I don't know about your families but I know mine is a huge fan of english muffins, so much so that I swear I cannot keep them in the house. Sometimes I just cannot buy enough to meet our demands and the very last thing I am going to do is run to the store first thing in the morning just for english muffins - hence my idea to make my own!
As far as breakfast ideas and pre-school and work morning meals go, these are a good choice! The recipe is fairly simple and not one that has to rise for a long time plus it is easy to customize exactly what kind of muffins you'd like. I chose to try to sneak some whole wheat past my family by using white whole wheat flour but feel free to use all-purpose if you'd like. Just be aware you might need to add a little bit more flour to get the right consistency.
In a small bowl add in the milk and heat carefully in the microwave or over the stove. Add in the butter and stir to melt then add in the yeast. Set it aside and allow the yeast to "bloom" a bit.
In another bowl, add together all the dry ingredients and whisk until they are well combined.
After about 5 minutes, your wet ingredients should look something like this - the stuff on top shows us that the yeast is active and ready to bake with.
Pour the milk mixture into a stand mixer bowl and add in the egg. Be sure to break up the egg yolk and mix it in a little bit before you add in the dry ingredients.
Carefully add in the flour mixture a third at a time.
Once all the flour is added, beat on medium using the dough hook for 6-8 minutes or until a smooth ball of dough is formed.
Turn the dough out onto a lightly floured surface and roll until it is 3/4" to 1" thick.
Using an english muffin cutter or a the ring to a large wide mouth canning jar, cut out as many muffins as you can, re-rolling when needed.

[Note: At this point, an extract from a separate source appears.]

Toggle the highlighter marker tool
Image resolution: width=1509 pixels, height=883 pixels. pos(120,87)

Place the muffins on a cookie sheet lightly dusted with a layer or cornmeal and sprinkle some corn meal on top. Cover and allow the dough to rise for about 20 minutes. Preheat your oven to 325F.

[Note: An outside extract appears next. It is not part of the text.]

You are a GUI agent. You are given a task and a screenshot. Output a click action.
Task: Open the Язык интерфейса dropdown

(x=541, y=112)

After the dough has risen, heat a cast iron skillet over low heat and lightly brown each side of all of the english muffins and then place them back on the cookie sheet. Bake for 12-15 minutes.
Serve immediately with butter or jam by piercing the sides with a fork to separate them or store in a bread bag on the counter for up to a week.
Makes a dozen muffins
3 1/2 cups white whole wheat flour
1 1/4 tsp. salt
1 Tbsp. sugar
1 tsp. baking soda
2 tsp. yeast
1 3/4 cups milk
3 Tbsp. butter
Heat up the milk just until warm enough to melt the butter over the stove or in the microwave. Add the butter and yeast and set aside for a moment. Sift or whisk together the dry ingredients (flour, salt, sugar and baking soda) in a small bowl. Add the wet ingredients to a stand mixer bowl and beat in the egg. Add in the dry ingredients in thirds until completely incorporated and then mix using the dough hook for 6-8 minutes until a smooth dough forms. Turn dough out on a lightly floured surface and roll out to about 3/4"-1" thick and cut using the lid of a large mouth canning jar and dust lightly with cornmeal. Cover with a towel and allow to rise for 20 minutes. Warm a cast iron pan over low heat and brown each side of the muffins just until crispy and then set on a baking sheet. Once all the muffins are browned, bake for 12 minutes at 325 degrees F. After baked, use a fork to separate the sides and serve with butter and/or jam. Enjoy!